By Shawn Kennedy, AJN interim editor-in-chief

Pasig River, Manila, Philippines, by ibarra_svd / Bar Fabella, via Flickr

A significant number of foreign-educated nurses (FENs) come to the United States each year to work; although the exact number is unknown, consider that in 2009 alone, more than 14,000 FENs passed the NCLEX exam for licensure to practice here. Many come because they’ve been actively recruited by firms acting as agents for hospitals and nursing homes; others come on their own.
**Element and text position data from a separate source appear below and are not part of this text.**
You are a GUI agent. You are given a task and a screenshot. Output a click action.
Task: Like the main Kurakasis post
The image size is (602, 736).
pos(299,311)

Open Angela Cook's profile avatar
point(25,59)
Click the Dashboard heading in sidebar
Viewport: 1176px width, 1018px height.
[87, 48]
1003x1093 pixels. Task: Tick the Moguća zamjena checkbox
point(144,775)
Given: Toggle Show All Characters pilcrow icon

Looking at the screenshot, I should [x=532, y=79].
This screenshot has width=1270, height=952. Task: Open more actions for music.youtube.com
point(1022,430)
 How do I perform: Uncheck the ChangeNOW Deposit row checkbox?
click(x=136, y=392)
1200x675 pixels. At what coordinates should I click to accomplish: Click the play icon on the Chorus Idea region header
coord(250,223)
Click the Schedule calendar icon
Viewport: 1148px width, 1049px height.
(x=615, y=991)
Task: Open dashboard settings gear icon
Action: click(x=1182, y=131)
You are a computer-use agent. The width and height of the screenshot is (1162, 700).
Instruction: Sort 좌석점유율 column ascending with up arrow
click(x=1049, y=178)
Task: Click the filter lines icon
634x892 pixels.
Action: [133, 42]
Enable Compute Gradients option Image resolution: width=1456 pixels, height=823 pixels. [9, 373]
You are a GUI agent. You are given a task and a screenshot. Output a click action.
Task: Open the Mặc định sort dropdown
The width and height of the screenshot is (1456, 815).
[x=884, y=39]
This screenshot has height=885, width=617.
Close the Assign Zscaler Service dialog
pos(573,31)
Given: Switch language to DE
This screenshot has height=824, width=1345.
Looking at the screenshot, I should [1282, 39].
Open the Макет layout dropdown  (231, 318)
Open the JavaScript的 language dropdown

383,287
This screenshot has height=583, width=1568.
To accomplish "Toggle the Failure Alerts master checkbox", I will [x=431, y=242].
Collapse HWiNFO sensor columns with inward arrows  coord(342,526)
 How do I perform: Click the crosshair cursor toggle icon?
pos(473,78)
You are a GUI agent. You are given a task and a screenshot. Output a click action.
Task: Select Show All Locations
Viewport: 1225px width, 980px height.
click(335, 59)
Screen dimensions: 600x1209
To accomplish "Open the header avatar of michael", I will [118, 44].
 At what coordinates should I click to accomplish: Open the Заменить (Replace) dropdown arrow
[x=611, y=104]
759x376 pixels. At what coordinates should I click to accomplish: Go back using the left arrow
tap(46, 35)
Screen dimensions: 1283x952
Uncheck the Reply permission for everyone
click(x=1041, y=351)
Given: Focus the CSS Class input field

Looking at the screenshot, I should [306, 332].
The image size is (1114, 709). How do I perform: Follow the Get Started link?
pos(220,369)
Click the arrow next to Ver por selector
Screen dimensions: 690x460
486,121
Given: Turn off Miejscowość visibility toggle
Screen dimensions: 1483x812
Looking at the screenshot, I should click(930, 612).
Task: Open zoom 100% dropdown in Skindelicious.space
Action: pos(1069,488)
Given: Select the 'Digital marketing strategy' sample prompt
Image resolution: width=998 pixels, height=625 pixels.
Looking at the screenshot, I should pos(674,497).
Some are recruited from developing countries that, because of severe internal nursing shortages, can ill afford to send qualified nurses abroad. And some FENs learn that what they expected—or were led to expect—doesn’t match what they actually find when they arrive.

In the June issue of AJN, you’ll find a comprehensive study examining the international nurse recruitment business, an industry that’s gone through rapid growth in the last decade. Supported by a grant from the John D. and Catherine T. MacArthur Foundation, Patricia M. Pittman and colleagues conducted interviews with industry executives and focus groups with FENs. They also surveyed recruitment company Web sites to learn more about their business models and practices and where they recruit from. What the researchers learned and heard led them to expand the study’s focus to include an examination of the problems and issues that FENs reported. (See this related interview with a nurse who was one of the “Sentosa 27” who claimed unfair recruitment practices.) The bottom line: the industry has work to do; it needs to develop a system of accountability for its business practices.

This article appears just after the 63rd World Health Assembly, meeting in May in Geneva, Switzerland, approved the WHO Global Code of Practice on the International Recruitment of Health Personnel, a voluntary code of ethics that it is urging members to follow. The code contains guiding principles, reaffirms the right of individuals to migrate, and urges that member countries address their own workforce and retention issues and seek to mitigate any negative effects of recruiting on source countries. Many of these tenets are similar to those in another code recently developed by industry stakeholders, the Voluntary Code of Ethical Conduct for the Recruitment of Foreign-Educated Nurses to the United States.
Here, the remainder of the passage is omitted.